Fading Coder

An Old Coder’s Final Dance

Home > Tech > Content

Understanding Ceph Placement Group (PG) States and Operations

Tech 1

Placement Groups (PGs) are the core unit of placement, replication, and coordination in Ceph’s RADOS layer. A PG aggregates objects, maps them to OSDs via CRUSH, and coordinates replication, ordering, and recovery.

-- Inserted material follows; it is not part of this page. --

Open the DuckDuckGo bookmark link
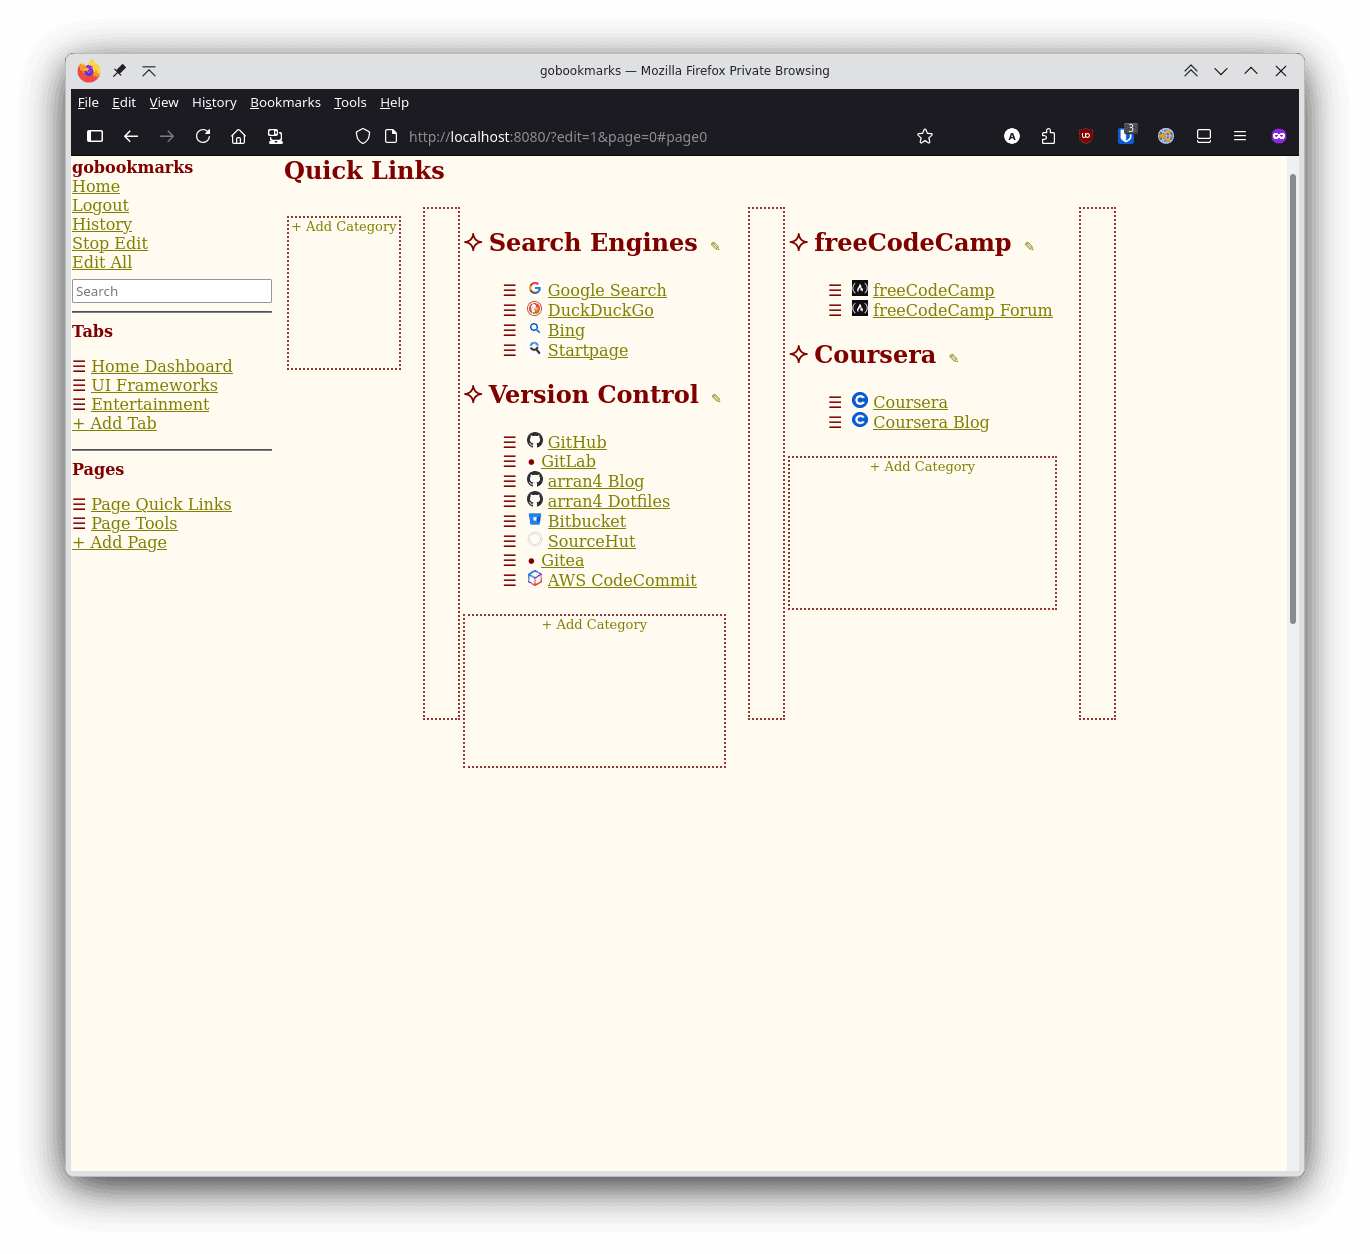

Many pool-level behaviors (replication, failure domains, recovery) are realized through PG logic.

A healthy cluster reports all PGs as active+clean, meaning each PG is available and every replica in its acting set is in sync.

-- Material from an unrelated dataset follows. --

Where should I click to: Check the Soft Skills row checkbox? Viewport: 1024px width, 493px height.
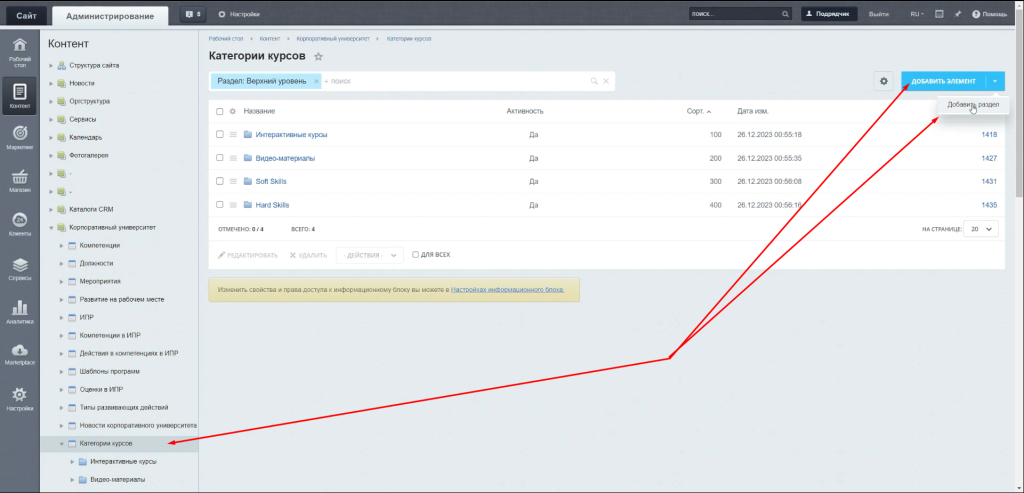tap(220, 181)
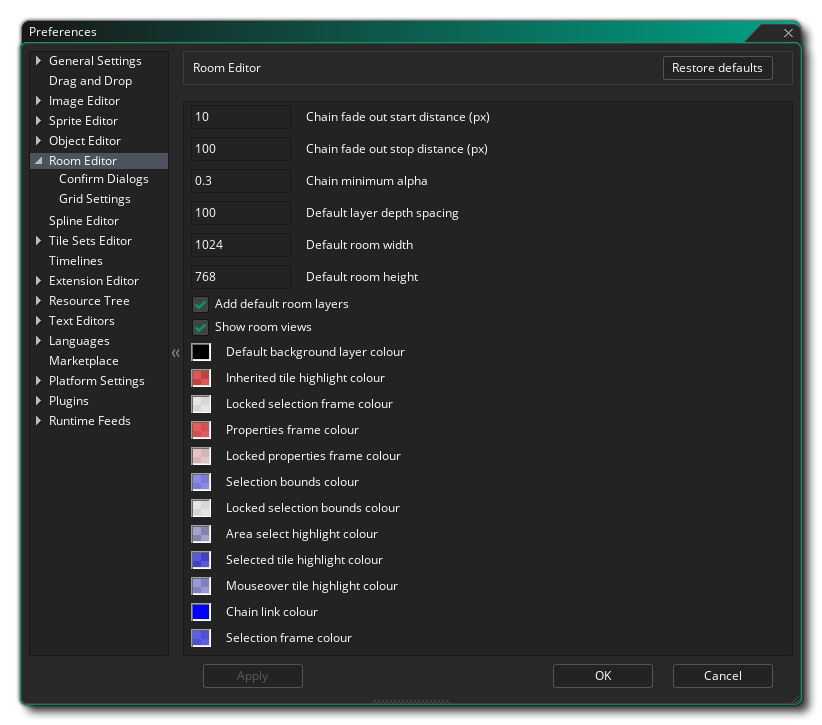Edit the Inherited tile highlight colour

coord(200,377)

Below are the major PG states you may encounter, what they mean, how to reproduce them safely in a lab, and how they affect client I/O.

Degraded and Undersized

Description

  • degraded: At least one replica in the PG’s acting set is missing or behind; some objects may lack full replica count.
  • undersized: The number of replicas is below the pool’s size setting.
  • When one OSD in a triplicated pool (size=3, min_size=2) fails, the PGs that included that OSD become active+undersized+degraded.

Example (lab)

  1. Stop one OSD
    sudo systemctl stop ceph-osd@1
    
  2. Inspect PG and cluster health
    ceph pg stat
    ceph health detail
    
    Example excerpts:
    • "active+undersized+degraded" on multiple PGs
    • Health warns about degraded data redundancy
  3. Verify client I/O is still available (min_size=2)
    # Write and read a small object in a test pool
    rados -p pool_rw put objA /etc/hosts
    rados -p pool_rw get objA /tmp/objA.copy
    ls -l /etc/hosts /tmp/objA.copy
    

Notes

  • degraded/undersized states are expected during transient OSD failures; client I/O proceeds as long as min_size is satisfied.
  • The "acting [a,b]" set shows which OSDs currently host available replicas.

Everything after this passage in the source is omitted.